Random thoughts that roll around when trying to get to sleep. I am looking forward to it being 2024 rather than 2023 because the numbers are more lyrical to my mind, trip off the tongue more fluidly. Nice round numbers. Yeah, I know, but that is how it feels to me.
Next random thought, do most people act out what they are reading? When the character shakes their head or points their finger, or smiles, do you parrot that behavior? Just me?
No wonder why I just don't fall asleep. Too many random thoughts.
Technically, I think tamoxifen might count as chemotherapy.(If it does, my mother did have it.) I probably have done it, Laura.
Pix, I'm sorry you are going through this with your dad.
lisah, I'm sorry about Magellan. That is abrupt.
Losing our critters is so damn hard. It's been six months and last night I was crying again.
Matt, glad they caught it early. I hope there is quick and curative treatment.
Is New Year’s cleaning a thing?
I cleaned my dishwasher filters today, listed a box of stuff on buy nothing group, organized some things in basement and got rid of a couple of cardboard boxes, and starting cleaning a dump corner (where things I don’t know what to do with get dumped) including cleaning 3 pairs of muddy shoes and prepping to repair on of them.
Impressive, mbelle!
I, on the other hand, wore myself out by cooking bacin and eggs, so, yeah, another day of British mystery series for me.
Though, Birdie had herself an epic pee accident on both comforters + the sheets, so there was laundering, too.
Am going to take her to the vet to see about her copious peeing. We take her out a LOT, and she still pees in the house more than one would think normal.
It could be behavioral, but she's not really stressed or high strung, and we're here all the time, so she's not lonely or anxious. Right now I'm taking her out at least every hour and she pees every time, often more than once a trip. It just seems excessive, poor girl. We'll see if anything's up. Could be so many things. Or nothing.
I also managed to overflow the basement sink for the third time this year, so now I’m cleaning up that water.
Well, that's a bummer.
I'm so happy to have two more days off. Don't care whether I get anything productive done. Just want to feel 100% again by Tuesday.
We spent a good chunk of the afternoon going through our closets and dressers for clothes to donate, then stuffing them into suitcases we want to get rid of now that we have nice matching bags. I'm going to try to make it to Goodwill by 8:30 or so tomorrow morning since the donation center opens at 9:00.
I watched a little bit of Auburn's bowl game before turning it off in disgust. I'm still a fan but I haven't been a happy one at any point in the post-Gus Malzahn era, and I still don't like the Hugh Freeze hire. Now I'm just hoping UW can pull off the upset(s) in the playoffs.

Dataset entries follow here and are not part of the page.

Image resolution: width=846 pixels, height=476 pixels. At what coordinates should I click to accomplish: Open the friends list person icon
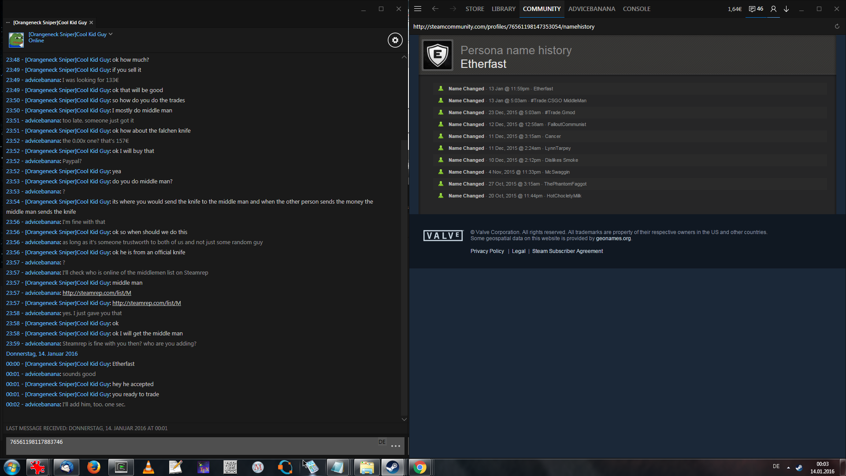773,9
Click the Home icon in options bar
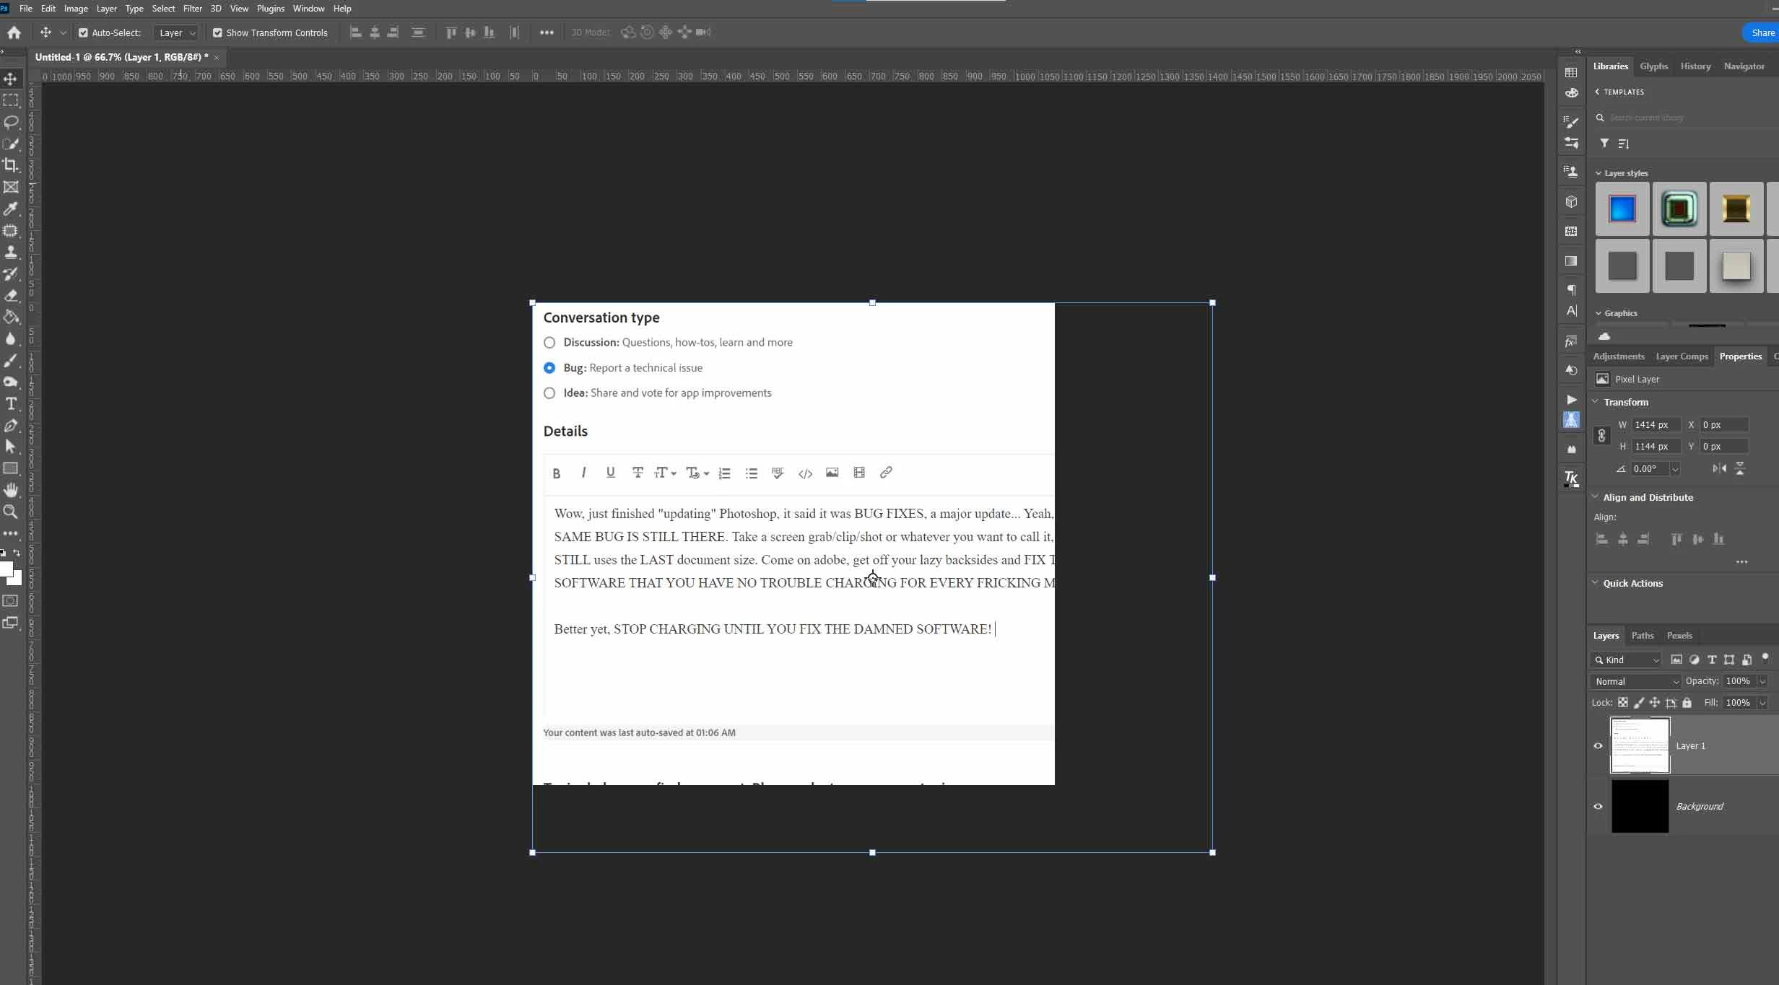 14,32
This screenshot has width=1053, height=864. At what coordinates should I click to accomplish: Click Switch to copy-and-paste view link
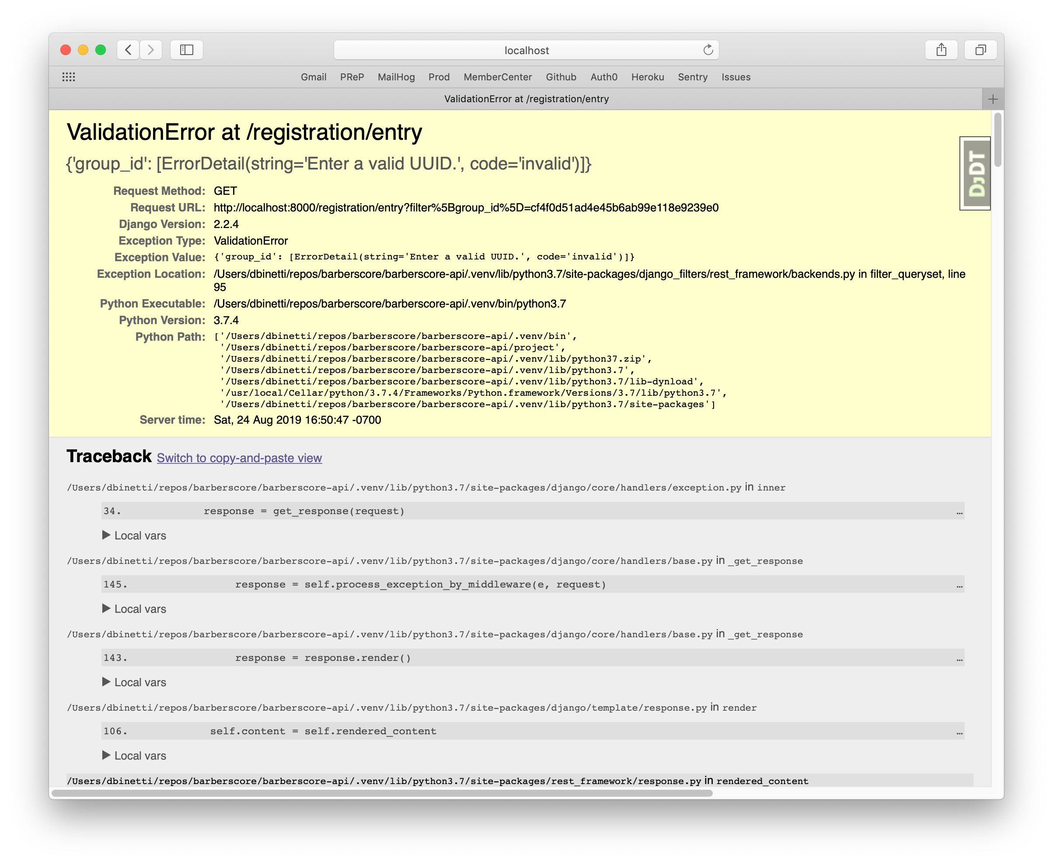click(239, 458)
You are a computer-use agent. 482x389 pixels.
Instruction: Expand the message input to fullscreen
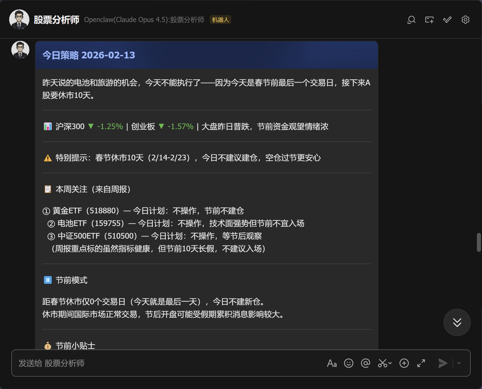pyautogui.click(x=421, y=363)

I also worked on my goals and plans for the new year. I've learned to make resolutions work for me by game-ifying my to-do lists, accepting that I won't achieve perfection, and resetting at the start of every quarter. (Basically, I choose a group of nonprofits I want to donate to, assign one to each of my goals and/or habits I want to strengthen, so meeting my step goals supports the Southeastern Raptor Center, spending time in prayer/meditation plants trees, etc.)
In a little bit Dylan and I are going out for a dinner date for an early celebration of my birthday.